AUFGABE A:
Schreiben Sie diese Zeilen der Datensätze unverändert ab: Beginnen Sie bei der ersten Zeile der Datensätze und hören Sie nach der Zeile auf, die „coord(107,115)“ enthält, einschließlich dieser Zeile.

ANGEZEIGTER TEXT:
◇ ◇ ◇ ◇ ◇

Das dabei gesammelte Geld dürften sie nicht behalten, sondern müssen es wie in einem Dickens-Roman bei ihren Marabouts abgeben. So etwas ist seit 2005 nicht nur in Europa, sondern auch im Senegal verboten – allerdings wurde bisher kein Religionslehrer dafür zur Rechenschaft gezogen. Neben einer staatlichen Aufsicht für die Daaras, wie die Medressen auf Wolof heißen, fordert Human Rights Watch deshalb auch, dass die Personen, die sich solcher Rechtsverletzungen schuldig machen, "umgehend und entschlossen" bestraft werden.

Bisher beaufsichtigen die senegalesischen Behörden nur einige wenige staatlich geförderte Daaras, die neben dem Religionsunterricht auch eine reguläre Schulausbildung anbieten. Das Gros der Koranschulen bewegt sich dagegen jenseits jeder staatlicher Aufsicht. In einem wachsenden Teil dieses unregulierten Unterbringungsmarktes etablierten sich der Menschenrechtsorganisation zufolge Marabuts, "die an der Erziehung und Fürsorge der ihnen anvertrauten Kinder wenig Interesse haben" und stattdessen ihre Position dazu nutzen, sie wirtschaftlich auszubeuten.

◇ ◇ ◇ ◇ ◇

AUFGABE B:
Stimmen die folgenden Aussagen mit dem Text über die Koranschulen im Senegal überein? Antworten Sie jeweils mit Ja oder Nein und zitieren Sie die entscheidenden Worte des Textes wörtlich.
(i) Im Senegal ist das Abgebenmüssen des gesammelten Geldes seit 2005 verboten.
(ii) Mehrere Religionslehrer wurden dafür bereits zur Rechenschaft gezogen.
(iii) Die senegalesischen Behörden beaufsichtigen die meisten Koranschulen.

◇ ◇ ◇ ◇ ◇

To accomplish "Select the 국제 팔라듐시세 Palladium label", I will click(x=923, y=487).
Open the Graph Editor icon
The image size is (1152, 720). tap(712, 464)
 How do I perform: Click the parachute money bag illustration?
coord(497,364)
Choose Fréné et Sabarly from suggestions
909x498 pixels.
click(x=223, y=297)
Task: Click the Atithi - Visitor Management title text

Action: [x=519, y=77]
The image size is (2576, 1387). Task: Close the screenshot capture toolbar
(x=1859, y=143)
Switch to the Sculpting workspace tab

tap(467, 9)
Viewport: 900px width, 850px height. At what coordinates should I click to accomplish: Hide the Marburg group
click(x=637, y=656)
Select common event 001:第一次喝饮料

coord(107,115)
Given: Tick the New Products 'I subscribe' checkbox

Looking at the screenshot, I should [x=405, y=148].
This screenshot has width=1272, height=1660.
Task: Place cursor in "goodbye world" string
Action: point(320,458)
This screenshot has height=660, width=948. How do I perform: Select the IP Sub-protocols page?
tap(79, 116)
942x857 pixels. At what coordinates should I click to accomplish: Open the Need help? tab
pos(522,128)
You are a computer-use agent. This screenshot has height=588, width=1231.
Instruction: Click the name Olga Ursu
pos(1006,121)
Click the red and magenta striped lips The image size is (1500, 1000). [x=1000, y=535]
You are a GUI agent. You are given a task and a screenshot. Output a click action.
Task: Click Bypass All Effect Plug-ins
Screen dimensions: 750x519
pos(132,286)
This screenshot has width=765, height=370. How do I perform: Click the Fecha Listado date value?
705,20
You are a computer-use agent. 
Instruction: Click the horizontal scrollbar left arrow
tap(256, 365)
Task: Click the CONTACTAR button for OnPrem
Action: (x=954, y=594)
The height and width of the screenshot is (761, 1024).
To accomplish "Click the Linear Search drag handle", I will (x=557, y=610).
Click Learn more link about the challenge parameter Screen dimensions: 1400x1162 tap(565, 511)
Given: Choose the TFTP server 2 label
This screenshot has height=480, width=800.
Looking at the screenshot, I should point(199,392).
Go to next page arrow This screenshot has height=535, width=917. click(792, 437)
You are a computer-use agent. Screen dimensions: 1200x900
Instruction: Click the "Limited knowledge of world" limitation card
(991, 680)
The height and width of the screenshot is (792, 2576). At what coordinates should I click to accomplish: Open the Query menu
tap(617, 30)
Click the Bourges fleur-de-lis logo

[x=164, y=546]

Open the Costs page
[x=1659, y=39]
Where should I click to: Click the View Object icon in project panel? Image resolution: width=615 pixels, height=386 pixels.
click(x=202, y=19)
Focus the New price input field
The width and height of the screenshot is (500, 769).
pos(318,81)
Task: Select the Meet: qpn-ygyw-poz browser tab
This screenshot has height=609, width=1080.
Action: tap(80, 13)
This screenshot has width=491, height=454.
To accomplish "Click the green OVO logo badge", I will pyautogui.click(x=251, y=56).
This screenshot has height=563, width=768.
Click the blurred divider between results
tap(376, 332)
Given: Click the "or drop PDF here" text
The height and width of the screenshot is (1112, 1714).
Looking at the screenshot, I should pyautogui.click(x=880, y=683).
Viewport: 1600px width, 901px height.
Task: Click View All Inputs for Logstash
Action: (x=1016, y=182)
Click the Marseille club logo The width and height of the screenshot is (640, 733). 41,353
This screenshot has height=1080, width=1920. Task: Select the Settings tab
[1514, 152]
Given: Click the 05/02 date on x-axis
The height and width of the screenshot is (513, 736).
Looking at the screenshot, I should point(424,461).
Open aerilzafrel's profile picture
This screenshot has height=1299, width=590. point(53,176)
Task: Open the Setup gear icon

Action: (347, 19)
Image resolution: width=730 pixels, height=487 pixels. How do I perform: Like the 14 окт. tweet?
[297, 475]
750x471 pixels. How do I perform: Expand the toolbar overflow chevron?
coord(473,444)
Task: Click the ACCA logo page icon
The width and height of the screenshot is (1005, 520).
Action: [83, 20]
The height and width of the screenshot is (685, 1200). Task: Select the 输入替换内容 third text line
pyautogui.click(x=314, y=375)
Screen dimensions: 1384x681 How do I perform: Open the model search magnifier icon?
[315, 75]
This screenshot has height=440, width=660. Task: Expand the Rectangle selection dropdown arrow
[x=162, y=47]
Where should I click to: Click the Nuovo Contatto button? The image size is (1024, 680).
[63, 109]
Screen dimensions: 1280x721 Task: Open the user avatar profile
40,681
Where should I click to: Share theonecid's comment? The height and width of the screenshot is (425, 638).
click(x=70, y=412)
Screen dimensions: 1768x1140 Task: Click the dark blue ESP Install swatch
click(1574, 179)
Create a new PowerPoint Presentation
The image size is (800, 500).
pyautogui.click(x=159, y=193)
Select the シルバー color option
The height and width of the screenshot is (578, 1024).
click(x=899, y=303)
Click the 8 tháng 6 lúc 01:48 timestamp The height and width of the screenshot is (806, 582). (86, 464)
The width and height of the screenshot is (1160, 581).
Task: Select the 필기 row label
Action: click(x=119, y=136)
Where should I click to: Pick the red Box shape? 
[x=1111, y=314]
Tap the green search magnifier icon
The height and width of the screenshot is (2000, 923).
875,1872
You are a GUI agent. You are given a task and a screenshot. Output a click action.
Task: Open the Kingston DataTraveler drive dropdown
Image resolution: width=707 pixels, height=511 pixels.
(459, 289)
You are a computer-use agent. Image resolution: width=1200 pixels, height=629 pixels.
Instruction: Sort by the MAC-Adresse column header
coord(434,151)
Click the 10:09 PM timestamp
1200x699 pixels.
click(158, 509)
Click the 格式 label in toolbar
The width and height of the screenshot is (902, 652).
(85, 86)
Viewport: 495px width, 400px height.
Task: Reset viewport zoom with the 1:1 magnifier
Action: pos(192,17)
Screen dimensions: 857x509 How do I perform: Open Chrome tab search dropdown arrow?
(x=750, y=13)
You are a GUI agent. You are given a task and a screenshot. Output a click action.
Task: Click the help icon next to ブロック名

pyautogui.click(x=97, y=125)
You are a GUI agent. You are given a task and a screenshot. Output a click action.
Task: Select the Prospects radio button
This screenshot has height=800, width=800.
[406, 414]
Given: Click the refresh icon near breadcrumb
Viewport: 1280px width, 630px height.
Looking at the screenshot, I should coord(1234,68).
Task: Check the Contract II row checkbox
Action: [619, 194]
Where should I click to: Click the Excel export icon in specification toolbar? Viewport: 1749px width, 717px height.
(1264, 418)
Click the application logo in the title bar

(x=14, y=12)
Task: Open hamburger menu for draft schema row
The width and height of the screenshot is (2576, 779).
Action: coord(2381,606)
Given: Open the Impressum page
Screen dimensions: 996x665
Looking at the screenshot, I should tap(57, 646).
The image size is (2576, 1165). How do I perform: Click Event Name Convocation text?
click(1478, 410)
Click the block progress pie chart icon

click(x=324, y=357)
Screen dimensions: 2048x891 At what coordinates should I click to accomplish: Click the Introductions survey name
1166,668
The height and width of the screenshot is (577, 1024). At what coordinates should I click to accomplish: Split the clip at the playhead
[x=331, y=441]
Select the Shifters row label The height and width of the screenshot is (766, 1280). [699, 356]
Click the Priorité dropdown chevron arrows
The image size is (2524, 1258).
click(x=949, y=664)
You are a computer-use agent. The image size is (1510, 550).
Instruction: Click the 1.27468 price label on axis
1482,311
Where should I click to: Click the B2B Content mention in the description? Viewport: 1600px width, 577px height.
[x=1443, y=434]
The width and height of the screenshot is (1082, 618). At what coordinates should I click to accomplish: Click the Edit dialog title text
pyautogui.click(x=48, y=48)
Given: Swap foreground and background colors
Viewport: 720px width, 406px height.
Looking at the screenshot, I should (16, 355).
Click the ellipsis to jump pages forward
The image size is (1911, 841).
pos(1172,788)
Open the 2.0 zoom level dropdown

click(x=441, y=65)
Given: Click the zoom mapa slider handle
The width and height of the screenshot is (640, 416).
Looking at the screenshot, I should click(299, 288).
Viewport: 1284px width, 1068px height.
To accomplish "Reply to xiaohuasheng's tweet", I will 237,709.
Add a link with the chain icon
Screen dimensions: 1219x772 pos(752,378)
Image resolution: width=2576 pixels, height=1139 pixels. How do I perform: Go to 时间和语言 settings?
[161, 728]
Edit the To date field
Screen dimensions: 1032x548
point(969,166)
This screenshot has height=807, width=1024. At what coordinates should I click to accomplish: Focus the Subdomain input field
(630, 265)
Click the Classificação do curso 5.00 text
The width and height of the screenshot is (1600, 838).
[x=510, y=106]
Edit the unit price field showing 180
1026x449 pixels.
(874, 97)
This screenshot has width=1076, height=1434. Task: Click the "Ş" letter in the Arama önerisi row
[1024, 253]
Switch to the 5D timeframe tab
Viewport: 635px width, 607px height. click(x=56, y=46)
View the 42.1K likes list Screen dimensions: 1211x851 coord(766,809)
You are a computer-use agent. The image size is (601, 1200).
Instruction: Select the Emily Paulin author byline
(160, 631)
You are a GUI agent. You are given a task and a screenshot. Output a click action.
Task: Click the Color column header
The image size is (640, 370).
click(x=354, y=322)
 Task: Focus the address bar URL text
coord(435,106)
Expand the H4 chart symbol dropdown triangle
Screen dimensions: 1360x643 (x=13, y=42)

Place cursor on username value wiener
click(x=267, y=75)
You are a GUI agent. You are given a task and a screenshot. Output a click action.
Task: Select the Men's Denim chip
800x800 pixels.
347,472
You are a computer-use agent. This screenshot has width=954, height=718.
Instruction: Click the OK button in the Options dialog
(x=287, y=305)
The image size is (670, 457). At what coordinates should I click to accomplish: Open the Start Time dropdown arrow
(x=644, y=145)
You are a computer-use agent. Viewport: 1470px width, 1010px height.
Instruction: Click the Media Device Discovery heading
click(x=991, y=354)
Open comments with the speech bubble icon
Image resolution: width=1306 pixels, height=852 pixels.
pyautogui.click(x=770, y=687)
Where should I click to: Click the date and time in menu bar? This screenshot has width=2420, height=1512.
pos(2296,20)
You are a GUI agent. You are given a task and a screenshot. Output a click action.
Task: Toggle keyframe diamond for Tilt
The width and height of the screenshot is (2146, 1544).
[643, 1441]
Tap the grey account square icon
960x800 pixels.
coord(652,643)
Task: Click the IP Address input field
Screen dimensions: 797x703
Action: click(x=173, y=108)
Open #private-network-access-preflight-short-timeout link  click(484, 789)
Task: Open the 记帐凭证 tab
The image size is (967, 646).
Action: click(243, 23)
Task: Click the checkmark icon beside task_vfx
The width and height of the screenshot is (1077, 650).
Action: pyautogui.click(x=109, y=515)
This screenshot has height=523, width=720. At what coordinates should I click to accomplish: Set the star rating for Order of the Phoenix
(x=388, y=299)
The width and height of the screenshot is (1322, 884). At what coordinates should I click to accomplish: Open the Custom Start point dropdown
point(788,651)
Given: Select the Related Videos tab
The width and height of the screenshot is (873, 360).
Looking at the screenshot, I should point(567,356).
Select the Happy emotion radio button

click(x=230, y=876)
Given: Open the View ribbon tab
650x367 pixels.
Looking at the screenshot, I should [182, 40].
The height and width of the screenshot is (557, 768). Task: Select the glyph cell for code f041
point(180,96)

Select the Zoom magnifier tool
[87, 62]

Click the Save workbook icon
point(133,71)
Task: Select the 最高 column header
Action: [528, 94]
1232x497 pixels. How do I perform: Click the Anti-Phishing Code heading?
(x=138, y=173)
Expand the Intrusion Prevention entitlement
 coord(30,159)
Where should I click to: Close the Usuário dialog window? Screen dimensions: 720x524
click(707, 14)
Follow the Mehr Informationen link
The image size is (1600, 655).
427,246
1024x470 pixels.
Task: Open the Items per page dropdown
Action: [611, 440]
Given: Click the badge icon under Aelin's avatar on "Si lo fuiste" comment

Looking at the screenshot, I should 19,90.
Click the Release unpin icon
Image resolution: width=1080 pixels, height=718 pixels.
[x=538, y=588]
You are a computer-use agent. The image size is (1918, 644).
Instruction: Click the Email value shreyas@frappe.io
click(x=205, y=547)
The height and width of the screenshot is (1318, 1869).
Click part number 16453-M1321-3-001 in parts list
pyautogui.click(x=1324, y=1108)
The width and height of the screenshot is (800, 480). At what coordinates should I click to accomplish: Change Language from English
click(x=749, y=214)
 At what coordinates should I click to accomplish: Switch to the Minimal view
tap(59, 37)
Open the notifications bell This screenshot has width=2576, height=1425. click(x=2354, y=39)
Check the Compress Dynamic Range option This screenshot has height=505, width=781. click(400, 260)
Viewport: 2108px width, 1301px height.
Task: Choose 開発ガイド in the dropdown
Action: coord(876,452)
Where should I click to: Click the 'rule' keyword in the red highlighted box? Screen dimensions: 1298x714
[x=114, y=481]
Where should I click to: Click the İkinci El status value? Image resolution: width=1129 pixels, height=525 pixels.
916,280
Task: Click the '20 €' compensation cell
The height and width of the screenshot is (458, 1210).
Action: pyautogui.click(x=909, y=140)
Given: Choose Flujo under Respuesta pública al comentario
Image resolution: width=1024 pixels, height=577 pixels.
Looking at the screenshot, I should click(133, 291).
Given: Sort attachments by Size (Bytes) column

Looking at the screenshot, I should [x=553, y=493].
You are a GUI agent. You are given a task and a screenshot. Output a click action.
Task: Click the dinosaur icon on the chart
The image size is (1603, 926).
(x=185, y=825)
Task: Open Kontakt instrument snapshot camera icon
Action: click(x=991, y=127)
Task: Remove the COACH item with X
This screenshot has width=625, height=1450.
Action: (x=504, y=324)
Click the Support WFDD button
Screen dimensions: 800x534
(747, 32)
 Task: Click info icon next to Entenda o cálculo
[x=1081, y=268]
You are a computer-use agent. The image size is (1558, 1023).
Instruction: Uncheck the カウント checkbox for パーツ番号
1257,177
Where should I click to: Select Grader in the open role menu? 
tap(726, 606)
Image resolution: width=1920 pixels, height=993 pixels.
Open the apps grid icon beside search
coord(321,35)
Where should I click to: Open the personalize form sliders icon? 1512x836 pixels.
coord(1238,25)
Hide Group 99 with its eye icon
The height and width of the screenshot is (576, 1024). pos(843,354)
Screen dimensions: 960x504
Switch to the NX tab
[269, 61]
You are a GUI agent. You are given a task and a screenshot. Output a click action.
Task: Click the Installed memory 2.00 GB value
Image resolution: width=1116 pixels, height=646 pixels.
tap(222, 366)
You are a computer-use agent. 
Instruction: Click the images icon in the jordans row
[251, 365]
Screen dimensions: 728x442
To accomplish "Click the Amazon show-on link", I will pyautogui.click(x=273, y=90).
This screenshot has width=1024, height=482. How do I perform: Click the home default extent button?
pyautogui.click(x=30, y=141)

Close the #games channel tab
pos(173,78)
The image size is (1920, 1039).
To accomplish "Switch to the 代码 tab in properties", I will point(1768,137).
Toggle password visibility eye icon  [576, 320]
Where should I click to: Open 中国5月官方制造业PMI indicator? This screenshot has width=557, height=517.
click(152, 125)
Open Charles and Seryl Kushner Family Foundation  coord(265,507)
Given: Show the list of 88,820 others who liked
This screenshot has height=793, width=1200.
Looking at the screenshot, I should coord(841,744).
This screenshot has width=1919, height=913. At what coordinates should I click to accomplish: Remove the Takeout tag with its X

◇ ◇ ◇ ◇ ◇

LÖSUNG A:
To accomplish "Select the 국제 팔라듐시세 Palladium label", I will click(x=923, y=487).
Open the Graph Editor icon
The image size is (1152, 720). tap(712, 464)
 How do I perform: Click the parachute money bag illustration?
coord(497,364)
Choose Fréné et Sabarly from suggestions
909x498 pixels.
click(x=223, y=297)
Task: Click the Atithi - Visitor Management title text

Action: [x=519, y=77]
The image size is (2576, 1387). Task: Close the screenshot capture toolbar
(x=1859, y=143)
Switch to the Sculpting workspace tab

tap(467, 9)
Viewport: 900px width, 850px height. At what coordinates should I click to accomplish: Hide the Marburg group
click(x=637, y=656)
Select common event 001:第一次喝饮料

coord(107,115)

LÖSUNG B:
(i) Ja: „So etwas ist seit 2005 nicht nur in Europa, sondern auch im Senegal verboten“
(ii) Nein: „allerdings wurde bisher kein Religionslehrer dafür zur Rechenschaft gezogen“
(iii) Nein: „Das Gros der Koranschulen bewegt sich dagegen jenseits jeder staatlicher Aufsicht.“